5 thoughts on “End-of-life care concerns

  1. Kim Hansen says:

    Bandicoot I feel somewhat the same as you about my father-in-law’s death. There was no communication with his immediate family by his bedside about the decision to put him on the LCP. His family thought he was improving while his death was hastened by lack of fluids. Had he presented at my own hospital, he would have been receiving full care in ICU, at least for 48 hours. While ICU use is another debate, an EOL pathway should be used with full disclosure to the family…not as a fast track to the morgue.

  2. Sue Ieraci says:

    Things can go awry when sensible guidelines are used inflexibly, or interpreted by people without the judgement or experience to handle a complex human situation. Just like any clinical guidelines, wisdom is required in the application. No matter how good the guideline is, it doens;t  put an old head on young shoulders.

  3. Paul Jenkinson says:

    Bandicoot’s feelings about  what he/she believes were the circumstances of his/her dear Grandmother’s death  cause me to feel  quite sad.
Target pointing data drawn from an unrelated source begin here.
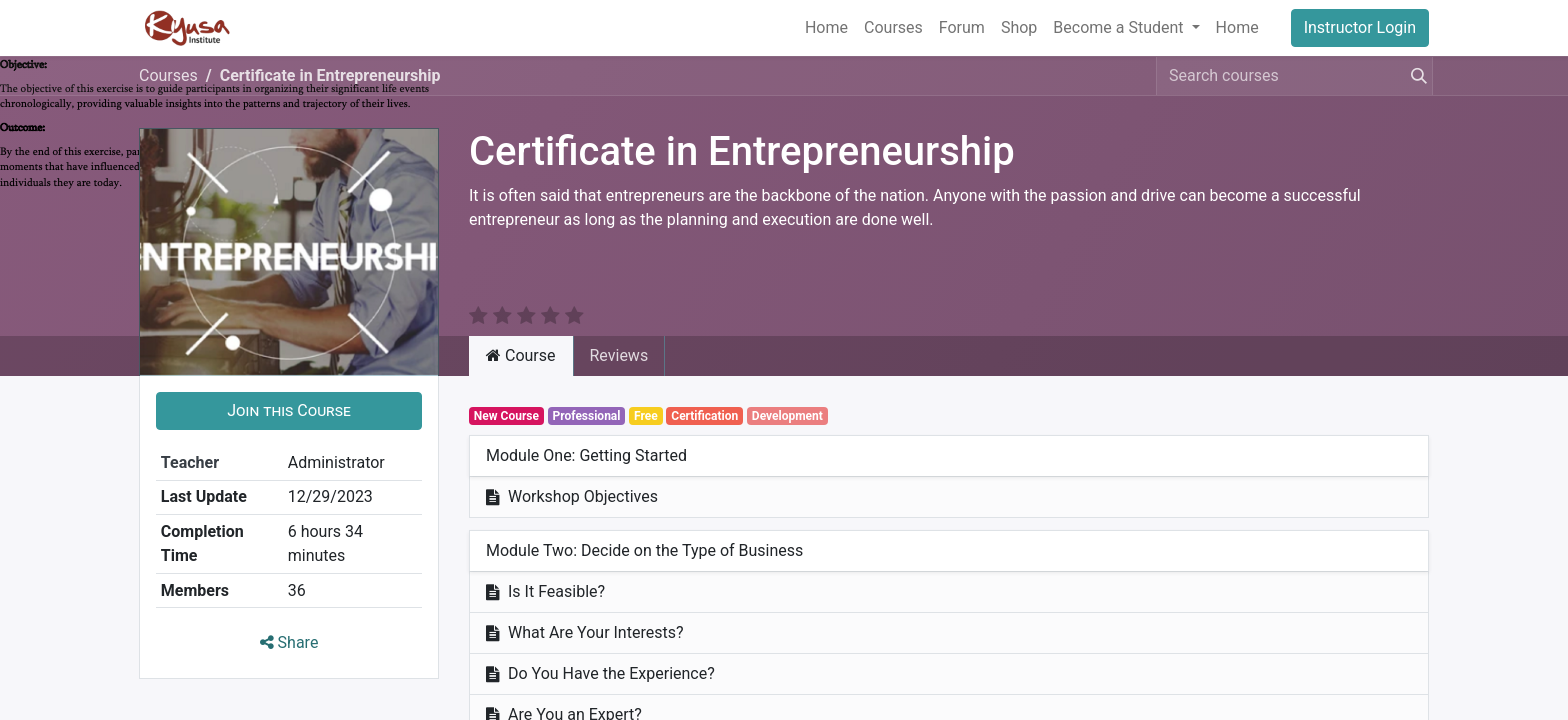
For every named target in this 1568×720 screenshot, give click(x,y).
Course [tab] (521, 331)
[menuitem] (826, 28)
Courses (168, 75)
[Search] (1415, 76)
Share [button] (289, 618)
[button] (289, 387)
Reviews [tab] (619, 331)
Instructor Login (1360, 27)
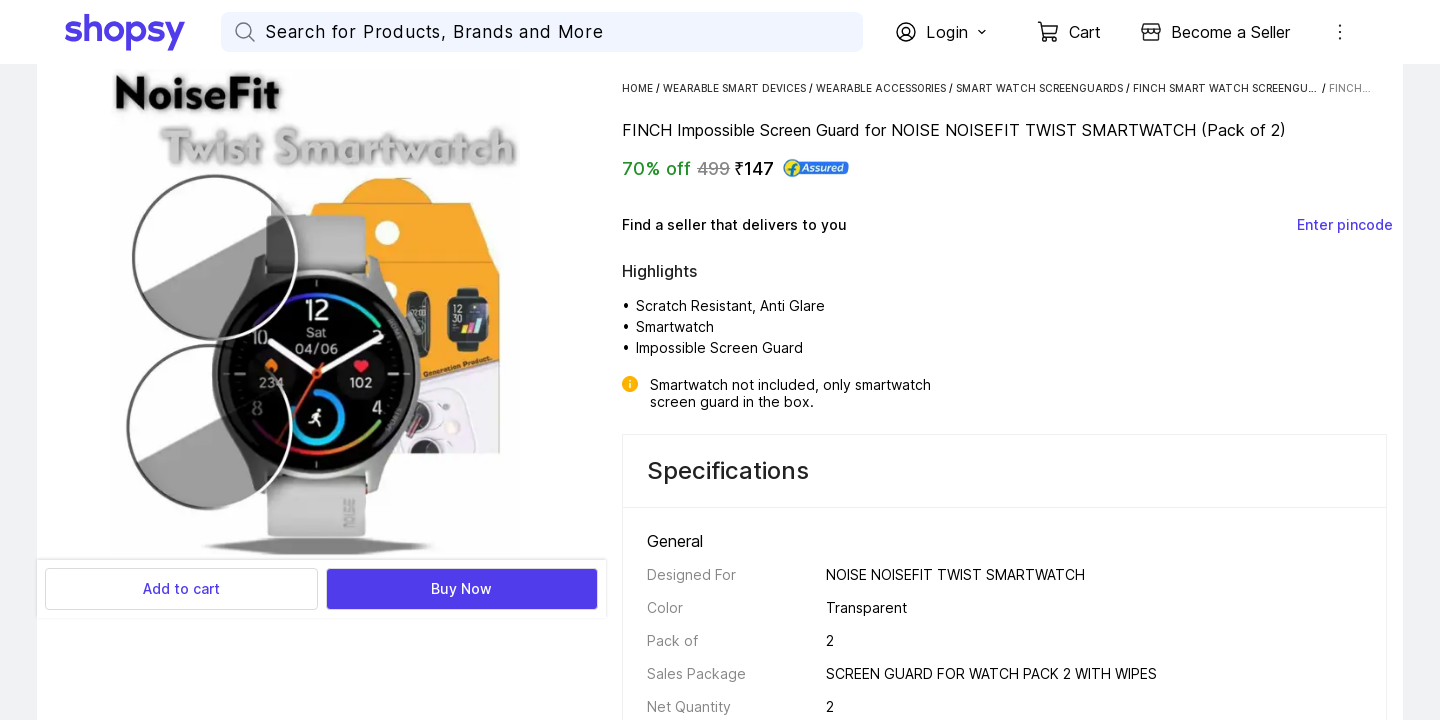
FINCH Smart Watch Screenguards (1234, 88)
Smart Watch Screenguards (1039, 88)
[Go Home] (143, 32)
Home (637, 88)
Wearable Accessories (881, 88)
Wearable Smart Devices (734, 88)
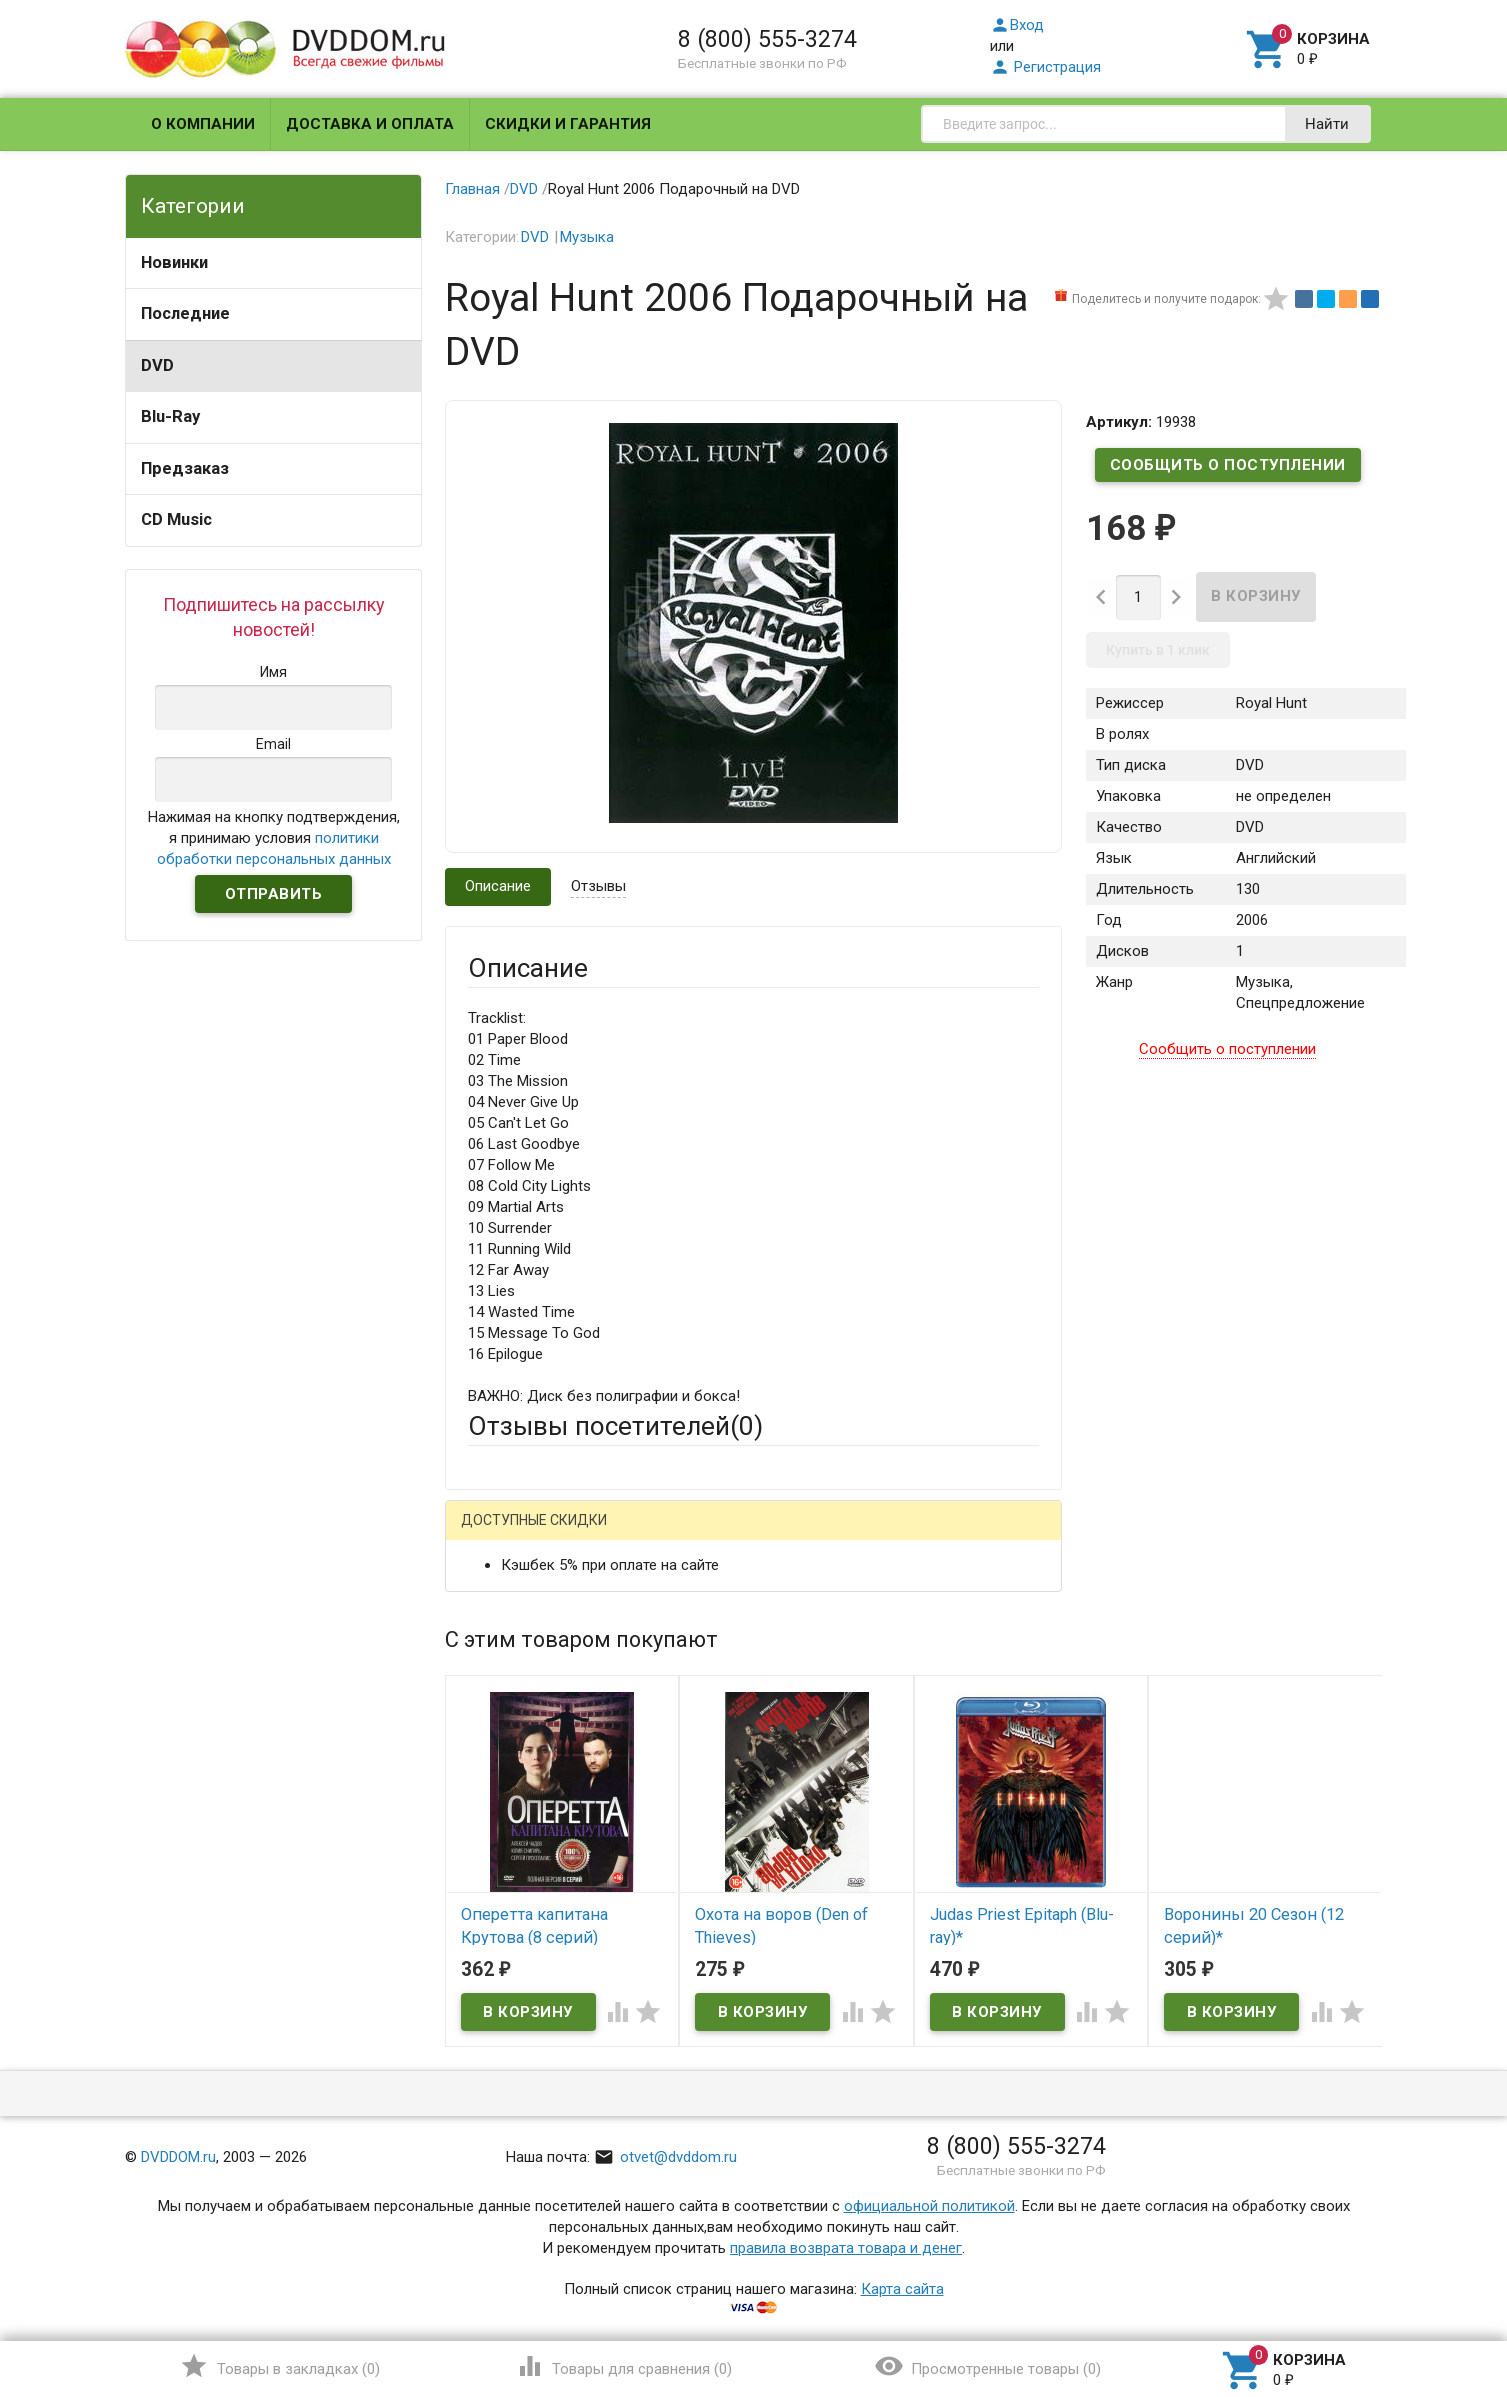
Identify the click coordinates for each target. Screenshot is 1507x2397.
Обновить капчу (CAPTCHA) (721, 2064)
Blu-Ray (170, 416)
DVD (157, 365)
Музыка (587, 237)
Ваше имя (501, 1605)
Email (485, 1660)
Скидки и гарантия (568, 124)
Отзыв (490, 1825)
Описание (498, 886)
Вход (1017, 25)
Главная (472, 189)
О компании (203, 124)
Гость (494, 1533)
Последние (185, 313)
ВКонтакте (717, 1535)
    The sole purpose of palliative care is to make the rest of a dying person’s life as comfortable as possible in every way possible.

    That never includes the primary intention of shortening a person’s life.That would be too easy and our patients deserve much more than that.

    The Liverpool Care Plan might help in some situations for usually less experienced doctors to use to make some decisions.

    But it is just a guide.

  4. Alex Harris says:

    The above comment has nothing to do with the LCP (it remains a sad situation regardless). My overall view on the LCP is that it is more of a guide to check that all interventions being given are appropriate, and that no interventions are being missed. At no stage does it suggest that pain should be managed to anything more than what is required to keep a patient comfortable. It is not a fast track.

    The most important intervention at all stage of palliative care is good communication and realistic discussions. The LCP can be used as a trigger for a discussion when someone is clearly coming towards the end of their life, but I think any doctor who says ‘I am going to put you on this pathway’ is an idiot. 

    It is a tool, nothing more.

  5. Jennifer Torr says:

    This is of serious concern to me. I suspect my grandmother was put on this fast track. She had cancer that would have eventually been terminal. Although  she was her usual sharp self, she was distressed by constipation secondary to opiod treatments for pain. She attended the hospital for assistance with this. What was discussed with my grandmother no one in the family knows. She was admitted, hooked up to a morphine pump, and NO food or fluids were delivered to her room from the moment she was admitted. In a short time she was so sedated she couldn’t converse with her family, to discuss and confirm her wishes, her understanding and her original and ongoing consent to her “treatment”. Her rapid deterioration was aeitrogenic. She died about 5 days later- from dehydration and starvation?  I later arrived from interstate to find her moribund. Only after she died did I discover that she had been distressed but essentially alright when she sought assistance. At best this was euthanasia at worst ….  She was elderly, but vibrant and she was not yet at the natural end of her life. The ramifications of her hastened death continue a decade later.